Tanya Coats Occupational Therapy

4 Signs You May Have Nerve Damage

Nerves can be damaged in a number of ways, and it often happens with some type of injury. Did you suffer some sort of trauma like a car accident? If so, your nerve may have been crushed or torn (an avulsion). Did you suffer from a serious cut from a knife or machine? If so, the cut may have gone deep enough to damage your nerve.

These injuries are most certainly painful and may result in a variety of symptoms. Here are four signs that you’ve suffered from nerve damage:

  1. Your skin feels numb in certain areas near the injury site
  2. You feel weakness near the injury site
  3. You are unable to perform certain movements
  4. You feel pain at the site of the injury or along the nerve

If your nerve injury was severe enough, there’s a chance you’re suffering from these symptoms constantly. If your hand surgeon has confirmed your nerve injury, you will likely need to have the nerve repaired. Nerves are essentially the body’s telephone system. They send messages to your brain that tell the body to move, indicate when the body feels pain or too much pressure, or tell your brain when something is too hot or too cold. When the nerves are injured or cut, these messages can no longer make it to the brain, which explains why you may feel numb or unable to move the affected limb. 

Treating nerve damage depends on your specific circumstances and how severe your injury was. Your hand surgeon will examine you and work with a neurologist to perform tests such as an EMG or NCS. Unfortunately, the longer you’ve suffered from the nerve damage, the harder it may be to treat.
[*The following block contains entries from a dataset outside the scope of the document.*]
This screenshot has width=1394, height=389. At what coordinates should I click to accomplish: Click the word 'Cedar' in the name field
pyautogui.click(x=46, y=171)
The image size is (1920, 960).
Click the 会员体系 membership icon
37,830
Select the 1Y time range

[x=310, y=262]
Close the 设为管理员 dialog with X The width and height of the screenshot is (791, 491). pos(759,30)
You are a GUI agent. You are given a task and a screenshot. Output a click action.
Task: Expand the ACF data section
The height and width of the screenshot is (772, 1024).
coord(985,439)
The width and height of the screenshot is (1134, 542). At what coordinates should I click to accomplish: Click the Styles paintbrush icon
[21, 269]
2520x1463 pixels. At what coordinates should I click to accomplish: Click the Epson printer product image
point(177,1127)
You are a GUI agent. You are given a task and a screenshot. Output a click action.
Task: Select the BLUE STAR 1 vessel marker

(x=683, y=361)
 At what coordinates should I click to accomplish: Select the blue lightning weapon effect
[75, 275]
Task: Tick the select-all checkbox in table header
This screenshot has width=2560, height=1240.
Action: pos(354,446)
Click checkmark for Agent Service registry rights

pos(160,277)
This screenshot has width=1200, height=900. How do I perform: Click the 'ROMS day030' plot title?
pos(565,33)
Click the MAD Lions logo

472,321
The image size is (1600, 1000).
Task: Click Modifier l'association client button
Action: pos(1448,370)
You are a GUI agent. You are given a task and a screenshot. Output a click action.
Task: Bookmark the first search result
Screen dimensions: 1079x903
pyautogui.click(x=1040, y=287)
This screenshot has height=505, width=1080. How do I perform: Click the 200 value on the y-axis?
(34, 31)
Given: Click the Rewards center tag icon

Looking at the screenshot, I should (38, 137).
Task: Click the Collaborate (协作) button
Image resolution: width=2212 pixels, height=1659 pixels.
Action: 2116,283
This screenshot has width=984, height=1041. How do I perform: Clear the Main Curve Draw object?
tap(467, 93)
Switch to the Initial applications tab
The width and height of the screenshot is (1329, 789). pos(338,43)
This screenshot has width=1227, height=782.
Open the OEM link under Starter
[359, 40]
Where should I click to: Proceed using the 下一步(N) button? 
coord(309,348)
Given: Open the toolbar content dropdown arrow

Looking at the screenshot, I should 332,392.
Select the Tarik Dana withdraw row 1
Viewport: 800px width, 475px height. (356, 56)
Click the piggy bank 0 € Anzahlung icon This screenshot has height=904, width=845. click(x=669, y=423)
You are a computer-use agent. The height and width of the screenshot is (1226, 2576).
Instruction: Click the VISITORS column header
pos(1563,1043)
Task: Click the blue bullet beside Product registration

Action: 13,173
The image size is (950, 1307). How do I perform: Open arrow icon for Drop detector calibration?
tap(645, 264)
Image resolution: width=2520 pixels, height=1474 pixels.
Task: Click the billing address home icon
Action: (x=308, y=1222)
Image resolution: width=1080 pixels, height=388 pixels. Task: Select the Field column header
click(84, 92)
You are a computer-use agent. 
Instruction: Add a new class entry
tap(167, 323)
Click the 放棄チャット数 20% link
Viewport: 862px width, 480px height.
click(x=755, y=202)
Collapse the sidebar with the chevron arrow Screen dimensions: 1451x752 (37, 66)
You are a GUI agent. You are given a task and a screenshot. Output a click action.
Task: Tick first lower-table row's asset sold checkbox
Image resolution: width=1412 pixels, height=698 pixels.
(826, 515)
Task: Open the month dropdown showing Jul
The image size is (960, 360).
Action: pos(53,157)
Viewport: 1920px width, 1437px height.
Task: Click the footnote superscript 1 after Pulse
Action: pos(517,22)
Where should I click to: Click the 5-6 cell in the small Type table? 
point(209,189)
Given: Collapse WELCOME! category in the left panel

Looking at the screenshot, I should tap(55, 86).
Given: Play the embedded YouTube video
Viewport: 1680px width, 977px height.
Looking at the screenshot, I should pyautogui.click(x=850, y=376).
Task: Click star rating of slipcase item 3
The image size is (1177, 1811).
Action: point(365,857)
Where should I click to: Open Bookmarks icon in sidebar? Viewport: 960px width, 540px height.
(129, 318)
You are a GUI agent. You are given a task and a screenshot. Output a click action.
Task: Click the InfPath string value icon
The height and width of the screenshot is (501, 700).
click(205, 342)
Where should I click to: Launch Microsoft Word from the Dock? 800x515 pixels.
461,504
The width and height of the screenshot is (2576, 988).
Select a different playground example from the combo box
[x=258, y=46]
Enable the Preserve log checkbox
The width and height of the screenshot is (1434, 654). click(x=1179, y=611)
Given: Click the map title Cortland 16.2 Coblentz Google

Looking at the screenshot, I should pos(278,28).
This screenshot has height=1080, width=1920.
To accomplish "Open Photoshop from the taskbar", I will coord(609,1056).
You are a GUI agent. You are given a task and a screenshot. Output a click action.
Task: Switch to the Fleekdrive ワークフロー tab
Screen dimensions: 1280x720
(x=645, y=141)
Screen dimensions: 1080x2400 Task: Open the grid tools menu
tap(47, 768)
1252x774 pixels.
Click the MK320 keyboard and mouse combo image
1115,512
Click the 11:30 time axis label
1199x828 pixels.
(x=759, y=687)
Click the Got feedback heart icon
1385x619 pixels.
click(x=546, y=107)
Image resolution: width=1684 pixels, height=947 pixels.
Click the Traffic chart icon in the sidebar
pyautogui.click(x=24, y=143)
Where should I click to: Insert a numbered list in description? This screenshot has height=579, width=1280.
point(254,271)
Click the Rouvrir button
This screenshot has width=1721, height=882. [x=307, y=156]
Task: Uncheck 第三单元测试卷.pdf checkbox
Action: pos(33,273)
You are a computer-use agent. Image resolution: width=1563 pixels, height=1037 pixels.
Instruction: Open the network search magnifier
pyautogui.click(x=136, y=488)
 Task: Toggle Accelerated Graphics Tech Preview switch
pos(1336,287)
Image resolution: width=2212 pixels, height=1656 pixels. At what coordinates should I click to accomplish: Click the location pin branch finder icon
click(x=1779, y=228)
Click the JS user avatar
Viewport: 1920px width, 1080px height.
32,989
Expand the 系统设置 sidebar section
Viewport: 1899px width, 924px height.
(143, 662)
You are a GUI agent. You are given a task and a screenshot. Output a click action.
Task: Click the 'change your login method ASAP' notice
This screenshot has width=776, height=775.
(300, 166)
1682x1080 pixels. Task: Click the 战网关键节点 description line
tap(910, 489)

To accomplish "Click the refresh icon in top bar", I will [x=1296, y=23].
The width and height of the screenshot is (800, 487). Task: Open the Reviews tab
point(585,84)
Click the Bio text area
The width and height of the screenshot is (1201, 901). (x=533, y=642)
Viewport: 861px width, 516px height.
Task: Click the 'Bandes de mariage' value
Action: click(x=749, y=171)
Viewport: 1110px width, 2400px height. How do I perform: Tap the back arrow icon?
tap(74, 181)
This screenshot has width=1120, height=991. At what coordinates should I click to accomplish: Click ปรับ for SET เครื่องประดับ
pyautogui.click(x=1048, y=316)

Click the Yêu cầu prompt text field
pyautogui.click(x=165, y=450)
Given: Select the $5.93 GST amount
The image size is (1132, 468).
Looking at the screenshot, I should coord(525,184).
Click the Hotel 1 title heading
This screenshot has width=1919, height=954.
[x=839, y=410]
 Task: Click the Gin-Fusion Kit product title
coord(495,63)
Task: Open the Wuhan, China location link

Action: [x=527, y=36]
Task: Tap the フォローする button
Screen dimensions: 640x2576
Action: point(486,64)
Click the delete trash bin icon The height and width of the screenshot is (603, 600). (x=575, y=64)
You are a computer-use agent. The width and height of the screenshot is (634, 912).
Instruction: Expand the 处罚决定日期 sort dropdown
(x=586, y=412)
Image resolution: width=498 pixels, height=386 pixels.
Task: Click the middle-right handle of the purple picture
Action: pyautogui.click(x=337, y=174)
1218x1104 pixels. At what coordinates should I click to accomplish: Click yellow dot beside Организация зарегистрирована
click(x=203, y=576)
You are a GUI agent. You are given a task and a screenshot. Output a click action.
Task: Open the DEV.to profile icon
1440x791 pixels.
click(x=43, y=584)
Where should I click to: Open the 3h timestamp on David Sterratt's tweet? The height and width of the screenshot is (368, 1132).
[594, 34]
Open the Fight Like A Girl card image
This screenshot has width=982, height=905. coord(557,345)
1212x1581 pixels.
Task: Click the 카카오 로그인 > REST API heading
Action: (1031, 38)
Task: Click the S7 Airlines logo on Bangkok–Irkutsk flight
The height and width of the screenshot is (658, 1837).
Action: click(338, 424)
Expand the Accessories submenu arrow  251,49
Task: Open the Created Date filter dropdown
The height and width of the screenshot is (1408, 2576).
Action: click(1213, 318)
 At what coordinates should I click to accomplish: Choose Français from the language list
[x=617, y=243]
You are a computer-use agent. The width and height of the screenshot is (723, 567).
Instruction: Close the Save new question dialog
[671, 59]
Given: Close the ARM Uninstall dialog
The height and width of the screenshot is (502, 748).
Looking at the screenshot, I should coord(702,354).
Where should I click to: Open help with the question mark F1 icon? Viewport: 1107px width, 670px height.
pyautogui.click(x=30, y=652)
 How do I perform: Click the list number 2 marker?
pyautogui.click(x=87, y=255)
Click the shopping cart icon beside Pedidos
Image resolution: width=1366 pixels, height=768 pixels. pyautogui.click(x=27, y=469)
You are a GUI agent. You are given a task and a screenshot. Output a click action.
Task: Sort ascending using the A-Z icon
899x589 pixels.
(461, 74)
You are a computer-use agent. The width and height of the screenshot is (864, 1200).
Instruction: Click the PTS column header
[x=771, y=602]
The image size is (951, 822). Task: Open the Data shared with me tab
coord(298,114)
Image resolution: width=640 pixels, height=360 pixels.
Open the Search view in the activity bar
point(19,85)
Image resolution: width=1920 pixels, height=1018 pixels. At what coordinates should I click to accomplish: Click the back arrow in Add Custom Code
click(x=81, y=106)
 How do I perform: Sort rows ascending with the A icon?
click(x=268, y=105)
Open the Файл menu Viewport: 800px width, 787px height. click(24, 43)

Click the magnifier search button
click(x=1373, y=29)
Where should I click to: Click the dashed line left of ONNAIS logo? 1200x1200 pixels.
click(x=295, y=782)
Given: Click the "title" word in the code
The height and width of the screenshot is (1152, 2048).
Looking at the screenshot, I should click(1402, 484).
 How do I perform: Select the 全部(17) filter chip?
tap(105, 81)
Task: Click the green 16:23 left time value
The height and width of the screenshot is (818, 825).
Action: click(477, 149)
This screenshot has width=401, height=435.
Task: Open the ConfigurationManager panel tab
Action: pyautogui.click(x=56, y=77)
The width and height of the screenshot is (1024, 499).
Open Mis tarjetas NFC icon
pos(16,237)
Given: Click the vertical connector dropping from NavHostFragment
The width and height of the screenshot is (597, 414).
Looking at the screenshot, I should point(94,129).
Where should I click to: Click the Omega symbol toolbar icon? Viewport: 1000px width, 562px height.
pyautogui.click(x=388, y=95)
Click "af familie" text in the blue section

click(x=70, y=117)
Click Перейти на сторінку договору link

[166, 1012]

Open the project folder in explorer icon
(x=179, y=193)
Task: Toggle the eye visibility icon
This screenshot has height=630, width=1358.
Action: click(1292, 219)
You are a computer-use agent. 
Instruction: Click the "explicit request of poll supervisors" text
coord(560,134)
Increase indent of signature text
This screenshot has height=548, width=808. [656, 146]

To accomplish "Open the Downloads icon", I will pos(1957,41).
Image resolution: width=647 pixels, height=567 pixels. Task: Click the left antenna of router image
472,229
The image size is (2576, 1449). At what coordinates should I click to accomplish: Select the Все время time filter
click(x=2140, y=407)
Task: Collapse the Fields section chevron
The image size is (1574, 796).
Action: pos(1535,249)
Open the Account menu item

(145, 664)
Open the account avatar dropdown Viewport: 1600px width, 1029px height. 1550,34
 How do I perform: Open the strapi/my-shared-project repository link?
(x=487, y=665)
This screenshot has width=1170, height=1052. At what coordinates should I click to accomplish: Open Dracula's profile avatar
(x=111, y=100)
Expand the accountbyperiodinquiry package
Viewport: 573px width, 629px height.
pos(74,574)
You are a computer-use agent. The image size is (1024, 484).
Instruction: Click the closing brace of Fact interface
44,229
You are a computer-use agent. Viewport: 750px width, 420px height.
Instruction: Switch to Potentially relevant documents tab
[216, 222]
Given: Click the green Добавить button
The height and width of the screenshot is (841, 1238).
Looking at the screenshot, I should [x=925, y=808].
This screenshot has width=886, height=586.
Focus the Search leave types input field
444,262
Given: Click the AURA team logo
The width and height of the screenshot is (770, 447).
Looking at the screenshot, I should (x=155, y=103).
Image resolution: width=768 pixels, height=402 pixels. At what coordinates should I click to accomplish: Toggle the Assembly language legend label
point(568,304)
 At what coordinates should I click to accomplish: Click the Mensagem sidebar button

In a nerve repair surgery, your hand surgeon may be able to stitch the nerve back together. If your injury is more severe, your surgeon may need to use a nerve graft, which is a piece of nerve that can bridge the two ends of your cut nerve to help it come back together. Even after surgery, nerves grow very slowly, only about one inch per month. If your injury was severe, it may take months for your nerve to grow back, and you may not regain all of the function you originally had.

If you think your nerve is damaged, contact your hand surgeon as soon as possible.